• _Task description_
Set down each line of the data below exactly.

• _Pixel coordinate grounding data_
^^^^^^^^^^^^^^^^

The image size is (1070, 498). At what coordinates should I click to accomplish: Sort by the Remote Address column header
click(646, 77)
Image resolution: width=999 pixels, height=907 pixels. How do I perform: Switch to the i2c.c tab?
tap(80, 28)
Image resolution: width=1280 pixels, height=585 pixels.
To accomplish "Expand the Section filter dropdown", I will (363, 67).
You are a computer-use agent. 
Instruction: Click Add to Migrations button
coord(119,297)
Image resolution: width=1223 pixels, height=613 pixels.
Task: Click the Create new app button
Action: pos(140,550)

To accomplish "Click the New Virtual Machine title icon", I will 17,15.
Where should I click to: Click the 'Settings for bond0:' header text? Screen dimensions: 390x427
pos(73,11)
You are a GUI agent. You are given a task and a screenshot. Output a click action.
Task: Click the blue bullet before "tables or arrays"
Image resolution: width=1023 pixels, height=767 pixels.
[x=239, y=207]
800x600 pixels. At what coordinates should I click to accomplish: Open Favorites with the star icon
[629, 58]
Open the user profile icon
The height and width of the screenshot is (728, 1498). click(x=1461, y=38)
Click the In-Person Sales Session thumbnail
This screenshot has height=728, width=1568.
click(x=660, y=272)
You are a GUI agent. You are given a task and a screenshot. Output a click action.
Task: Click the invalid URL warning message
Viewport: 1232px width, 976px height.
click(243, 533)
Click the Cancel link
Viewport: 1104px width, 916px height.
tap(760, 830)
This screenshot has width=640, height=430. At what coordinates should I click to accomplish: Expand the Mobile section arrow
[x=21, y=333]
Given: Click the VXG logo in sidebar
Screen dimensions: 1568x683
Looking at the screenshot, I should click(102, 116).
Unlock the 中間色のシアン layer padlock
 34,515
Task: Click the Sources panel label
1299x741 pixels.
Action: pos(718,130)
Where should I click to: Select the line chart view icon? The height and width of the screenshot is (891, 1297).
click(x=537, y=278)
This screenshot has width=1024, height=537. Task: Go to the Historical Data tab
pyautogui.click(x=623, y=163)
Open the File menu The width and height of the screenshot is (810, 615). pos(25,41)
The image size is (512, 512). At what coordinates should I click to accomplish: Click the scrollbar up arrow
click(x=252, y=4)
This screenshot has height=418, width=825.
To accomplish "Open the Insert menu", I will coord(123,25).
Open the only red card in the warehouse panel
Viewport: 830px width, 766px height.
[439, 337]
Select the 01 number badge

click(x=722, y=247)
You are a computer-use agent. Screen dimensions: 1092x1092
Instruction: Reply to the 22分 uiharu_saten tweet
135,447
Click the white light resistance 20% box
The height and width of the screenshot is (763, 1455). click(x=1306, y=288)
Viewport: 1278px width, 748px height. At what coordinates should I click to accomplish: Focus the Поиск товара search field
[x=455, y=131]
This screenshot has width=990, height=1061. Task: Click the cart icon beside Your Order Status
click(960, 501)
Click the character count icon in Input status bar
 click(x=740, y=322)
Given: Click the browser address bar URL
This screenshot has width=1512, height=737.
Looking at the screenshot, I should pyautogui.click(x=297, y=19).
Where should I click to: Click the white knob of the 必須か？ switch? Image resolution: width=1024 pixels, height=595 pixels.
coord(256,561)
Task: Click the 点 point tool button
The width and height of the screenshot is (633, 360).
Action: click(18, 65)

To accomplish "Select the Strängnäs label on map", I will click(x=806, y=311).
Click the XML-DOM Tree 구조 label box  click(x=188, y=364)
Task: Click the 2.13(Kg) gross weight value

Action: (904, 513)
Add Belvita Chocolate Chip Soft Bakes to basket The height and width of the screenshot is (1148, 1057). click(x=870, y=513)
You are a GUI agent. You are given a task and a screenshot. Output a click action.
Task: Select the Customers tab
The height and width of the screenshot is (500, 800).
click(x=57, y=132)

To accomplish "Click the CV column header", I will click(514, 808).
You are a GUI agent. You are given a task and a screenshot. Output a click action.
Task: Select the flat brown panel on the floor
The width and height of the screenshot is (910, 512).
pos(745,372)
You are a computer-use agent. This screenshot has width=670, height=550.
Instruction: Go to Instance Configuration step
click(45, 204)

^^^^^^^^^^^^^^^^

• _Exercise result_
The image size is (1070, 498). At what coordinates should I click to accomplish: Sort by the Remote Address column header
click(646, 77)
Image resolution: width=999 pixels, height=907 pixels. How do I perform: Switch to the i2c.c tab?
tap(80, 28)
Image resolution: width=1280 pixels, height=585 pixels.
To accomplish "Expand the Section filter dropdown", I will (363, 67).
You are a computer-use agent. 
Instruction: Click Add to Migrations button
coord(119,297)
Image resolution: width=1223 pixels, height=613 pixels.
Task: Click the Create new app button
Action: pos(140,550)

To accomplish "Click the New Virtual Machine title icon", I will 17,15.
Where should I click to: Click the 'Settings for bond0:' header text? Screen dimensions: 390x427
pos(73,11)
You are a GUI agent. You are given a task and a screenshot. Output a click action.
Task: Click the blue bullet before "tables or arrays"
Image resolution: width=1023 pixels, height=767 pixels.
[x=239, y=207]
800x600 pixels. At what coordinates should I click to accomplish: Open Favorites with the star icon
[629, 58]
Open the user profile icon
The height and width of the screenshot is (728, 1498). click(x=1461, y=38)
Click the In-Person Sales Session thumbnail
This screenshot has height=728, width=1568.
click(x=660, y=272)
You are a GUI agent. You are given a task and a screenshot. Output a click action.
Task: Click the invalid URL warning message
Viewport: 1232px width, 976px height.
click(243, 533)
Click the Cancel link
Viewport: 1104px width, 916px height.
tap(760, 830)
This screenshot has width=640, height=430. At what coordinates should I click to accomplish: Expand the Mobile section arrow
[x=21, y=333]
Given: Click the VXG logo in sidebar
Screen dimensions: 1568x683
Looking at the screenshot, I should click(102, 116).
Unlock the 中間色のシアン layer padlock
 34,515
Task: Click the Sources panel label
1299x741 pixels.
Action: pos(718,130)
Where should I click to: Select the line chart view icon? The height and width of the screenshot is (891, 1297).
click(x=537, y=278)
This screenshot has width=1024, height=537. Task: Go to the Historical Data tab
pyautogui.click(x=623, y=163)
Open the File menu The width and height of the screenshot is (810, 615). pos(25,41)
The image size is (512, 512). At what coordinates should I click to accomplish: Click the scrollbar up arrow
click(x=252, y=4)
This screenshot has height=418, width=825.
To accomplish "Open the Insert menu", I will coord(123,25).
Open the only red card in the warehouse panel
Viewport: 830px width, 766px height.
[439, 337]
Select the 01 number badge

click(x=722, y=247)
You are a computer-use agent. Screen dimensions: 1092x1092
Instruction: Reply to the 22分 uiharu_saten tweet
135,447
Click the white light resistance 20% box
The height and width of the screenshot is (763, 1455). click(x=1306, y=288)
Viewport: 1278px width, 748px height. At what coordinates should I click to accomplish: Focus the Поиск товара search field
[x=455, y=131]
This screenshot has width=990, height=1061. Task: Click the cart icon beside Your Order Status
click(960, 501)
Click the character count icon in Input status bar
 click(x=740, y=322)
Given: Click the browser address bar URL
This screenshot has width=1512, height=737.
Looking at the screenshot, I should pyautogui.click(x=297, y=19).
Where should I click to: Click the white knob of the 必須か？ switch? Image resolution: width=1024 pixels, height=595 pixels.
coord(256,561)
Task: Click the 点 point tool button
The width and height of the screenshot is (633, 360).
Action: click(18, 65)

To accomplish "Select the Strängnäs label on map", I will click(x=806, y=311).
Click the XML-DOM Tree 구조 label box  click(x=188, y=364)
Task: Click the 2.13(Kg) gross weight value

Action: (904, 513)
Add Belvita Chocolate Chip Soft Bakes to basket The height and width of the screenshot is (1148, 1057). click(x=870, y=513)
You are a GUI agent. You are given a task and a screenshot. Output a click action.
Task: Select the Customers tab
The height and width of the screenshot is (500, 800).
click(x=57, y=132)

To accomplish "Click the CV column header", I will click(514, 808).
You are a GUI agent. You are given a task and a screenshot. Output a click action.
Task: Select the flat brown panel on the floor
The width and height of the screenshot is (910, 512).
pos(745,372)
You are a computer-use agent. This screenshot has width=670, height=550.
Instruction: Go to Instance Configuration step
click(45, 204)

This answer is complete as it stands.